Work task: Could you write out every record below exactly, leaving out any pictures?

══════════════════════════════

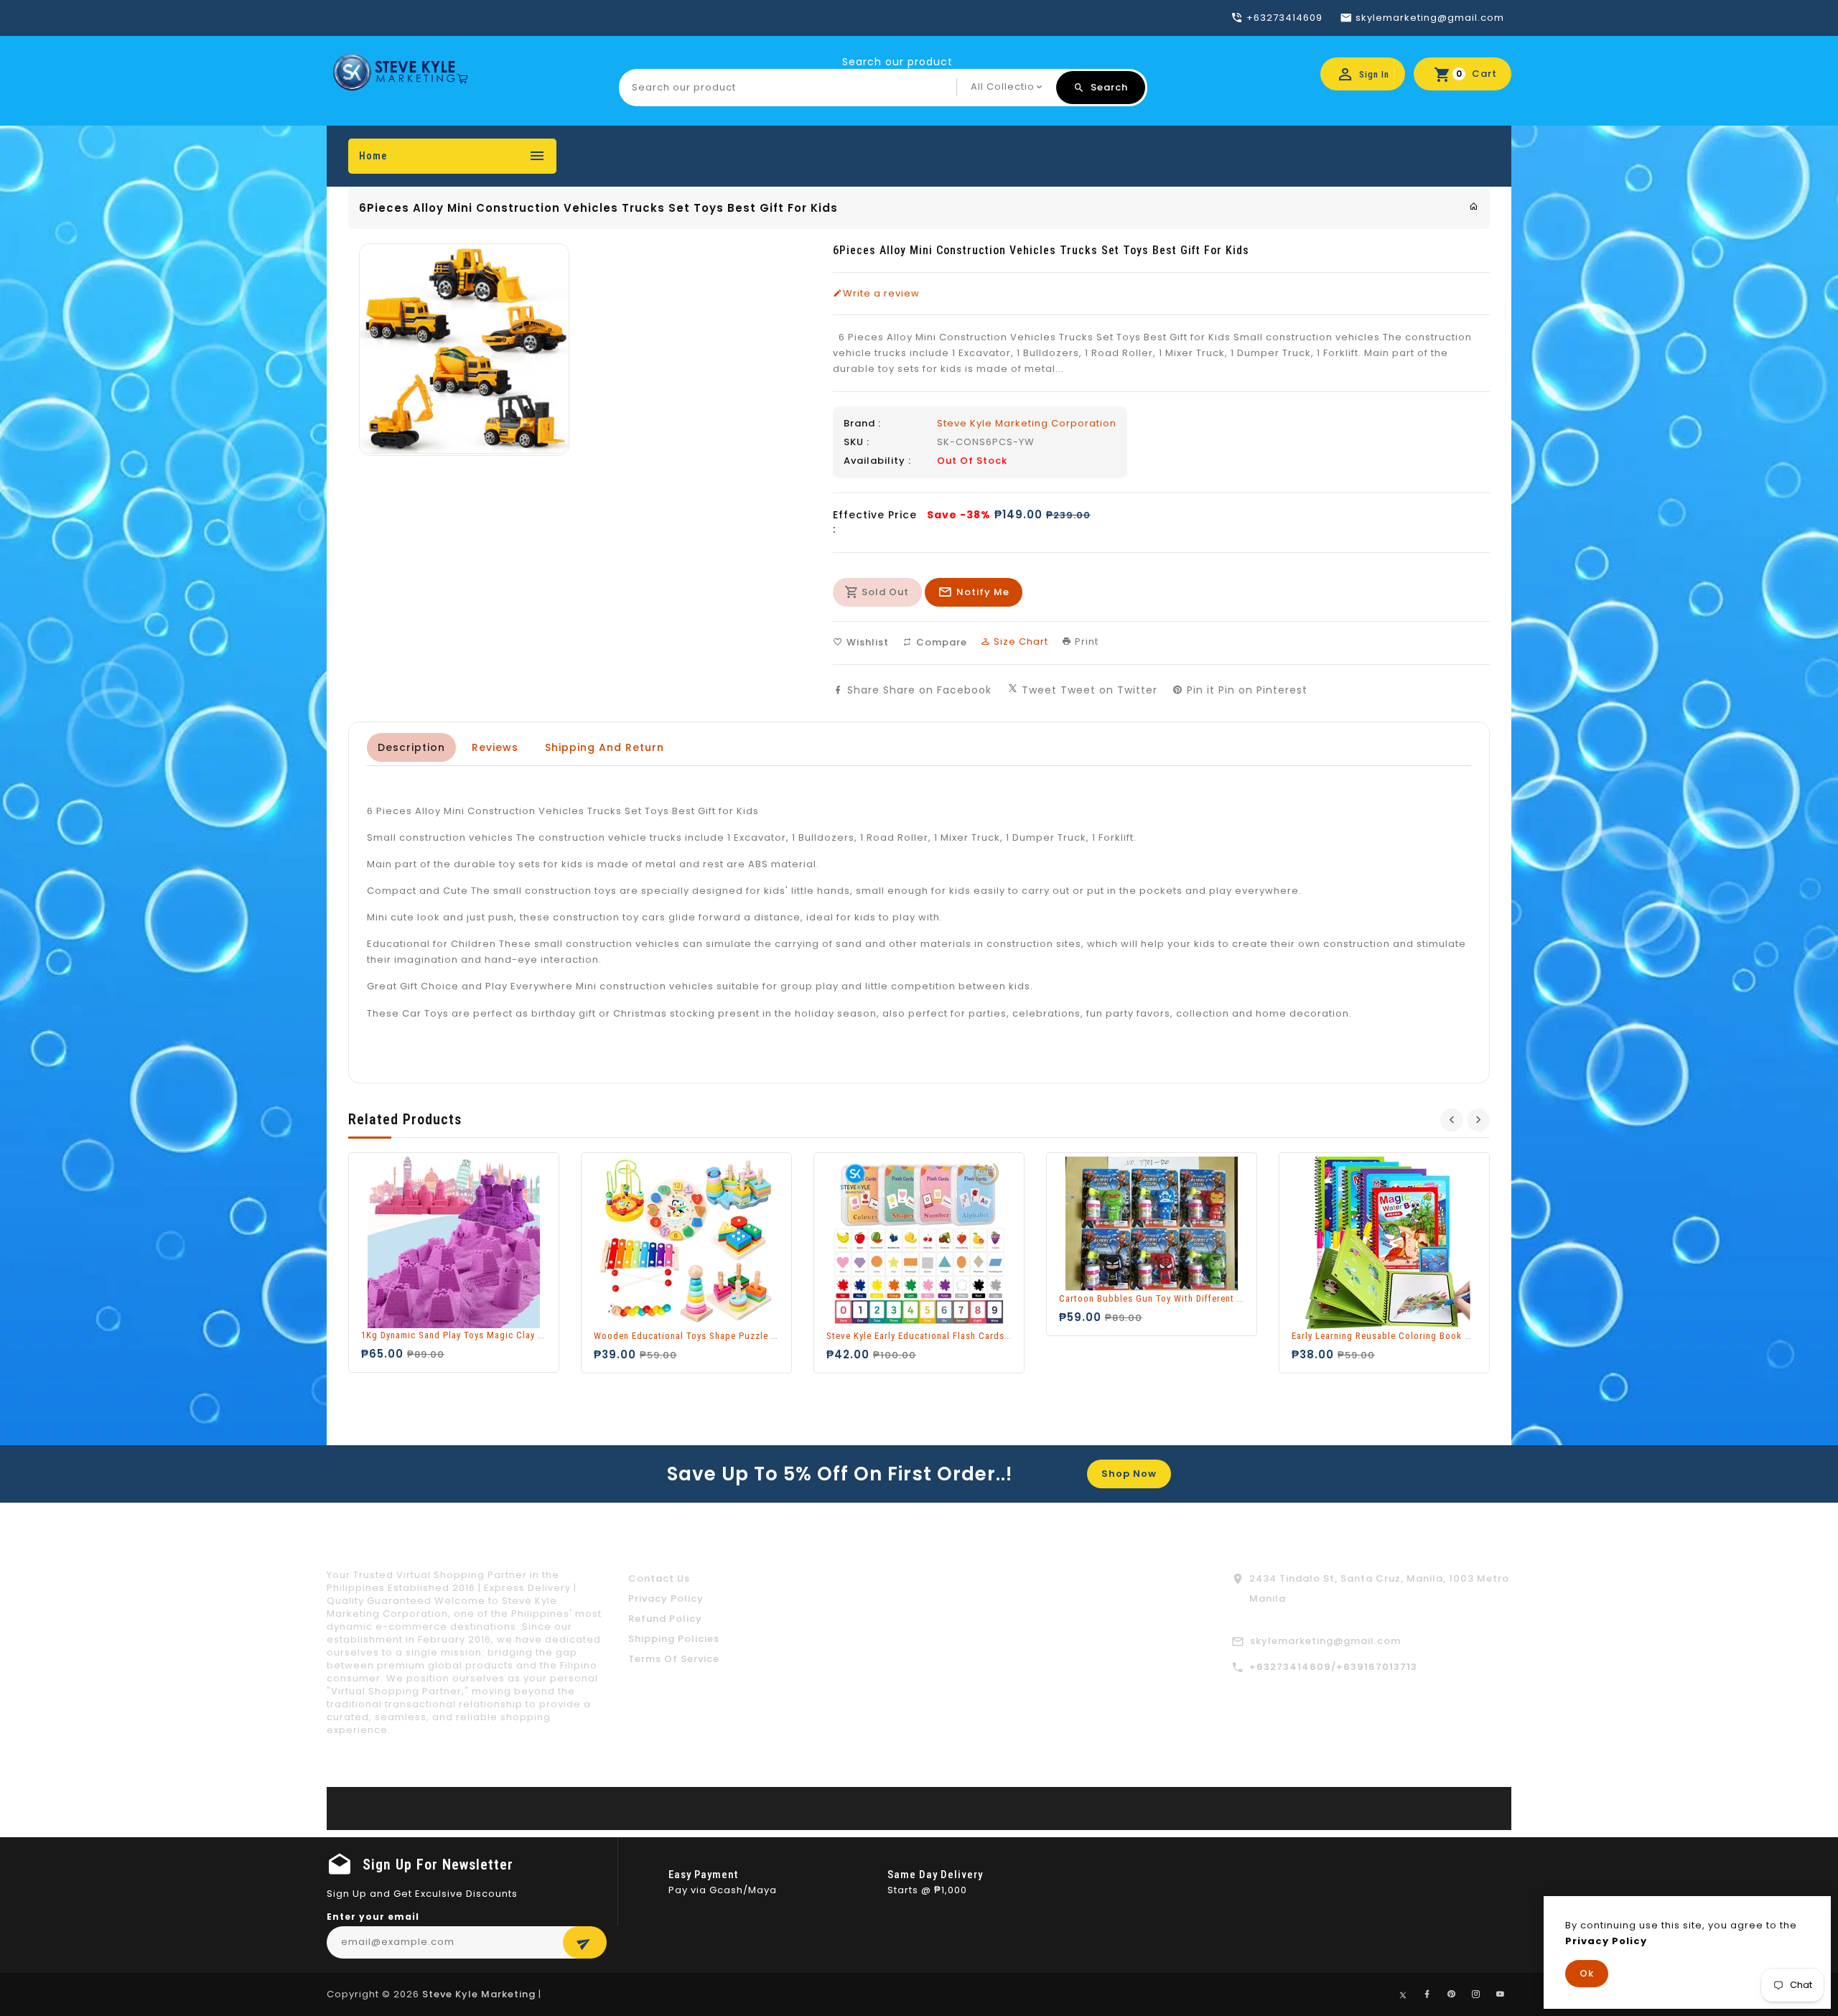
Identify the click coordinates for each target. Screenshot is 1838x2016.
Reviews (495, 747)
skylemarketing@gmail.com (1325, 1641)
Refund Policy (665, 1618)
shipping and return (604, 747)
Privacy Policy (666, 1598)
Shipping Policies (673, 1639)
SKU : (856, 442)
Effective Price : (875, 522)
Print (1085, 641)
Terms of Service (673, 1659)
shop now (1129, 1473)
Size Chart (1019, 641)
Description (411, 747)
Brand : (862, 423)
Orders (600, 156)
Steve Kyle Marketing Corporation (1026, 423)
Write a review (881, 293)
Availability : (877, 460)
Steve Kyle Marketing (479, 1994)
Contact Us (659, 1578)
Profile (667, 156)
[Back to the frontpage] (1474, 206)
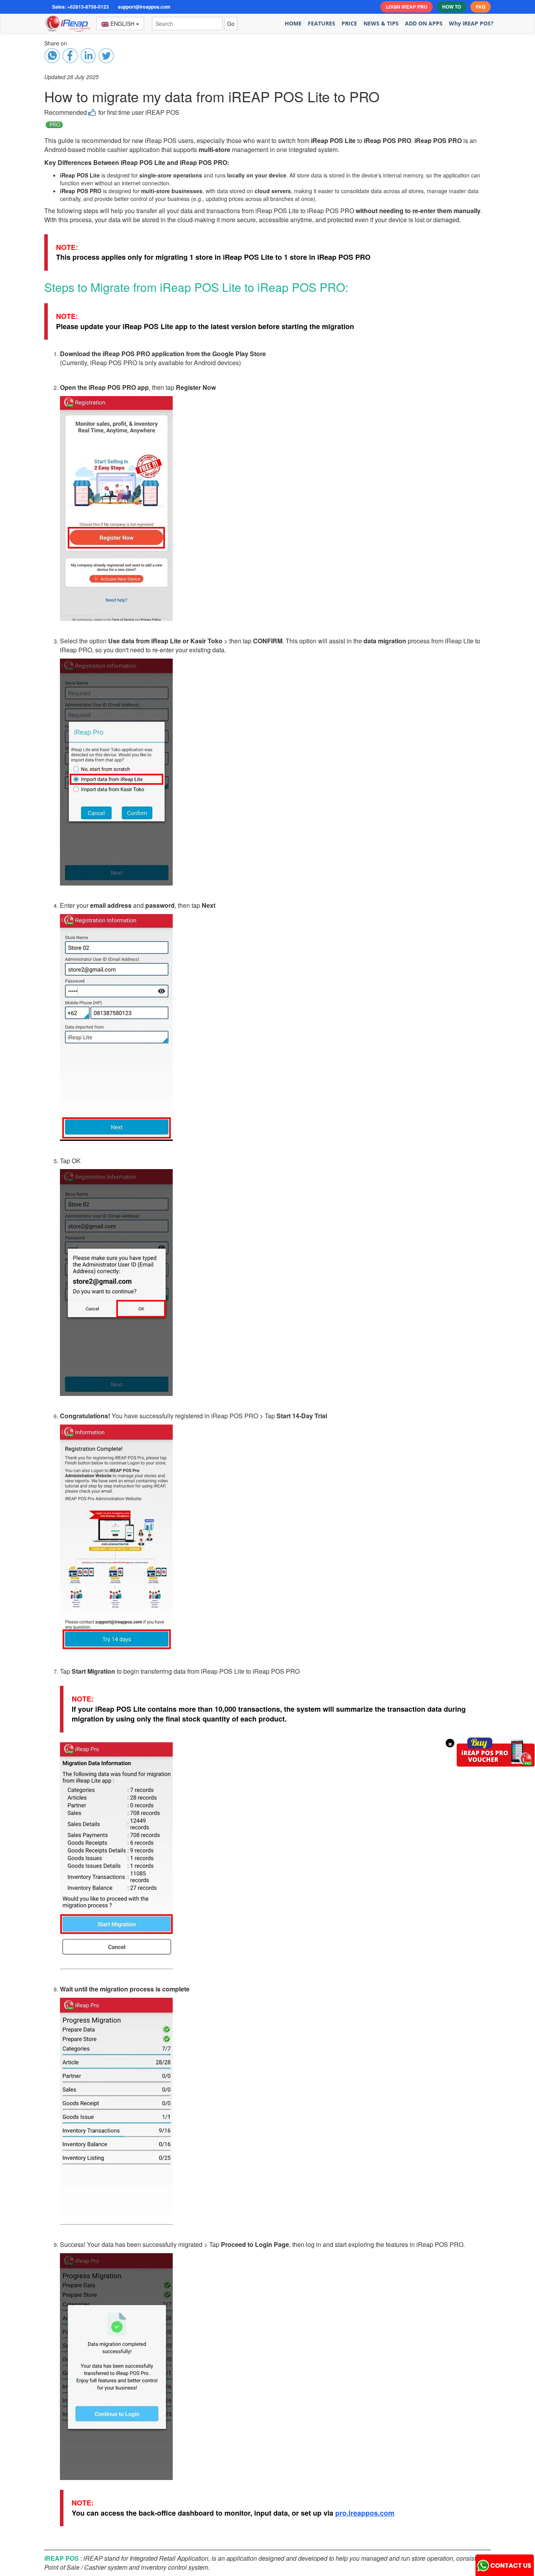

══════════════════════════════

Output below:
Identify the click coordinates for each target. Screenshot is 1838x2016.
Reviews (495, 747)
skylemarketing@gmail.com (1325, 1641)
Refund Policy (665, 1618)
shipping and return (604, 747)
Privacy Policy (666, 1598)
Shipping Policies (673, 1639)
SKU : (856, 442)
Effective Price : (875, 522)
Print (1085, 641)
Terms of Service (673, 1659)
shop now (1129, 1473)
Size Chart (1019, 641)
Description (411, 747)
Brand : (862, 423)
Orders (600, 156)
Steve Kyle Marketing Corporation (1026, 423)
Write a review (881, 293)
Availability : (877, 460)
Steve Kyle Marketing (479, 1994)
Contact Us (659, 1578)
Profile (667, 156)
[Back to the frontpage] (1474, 206)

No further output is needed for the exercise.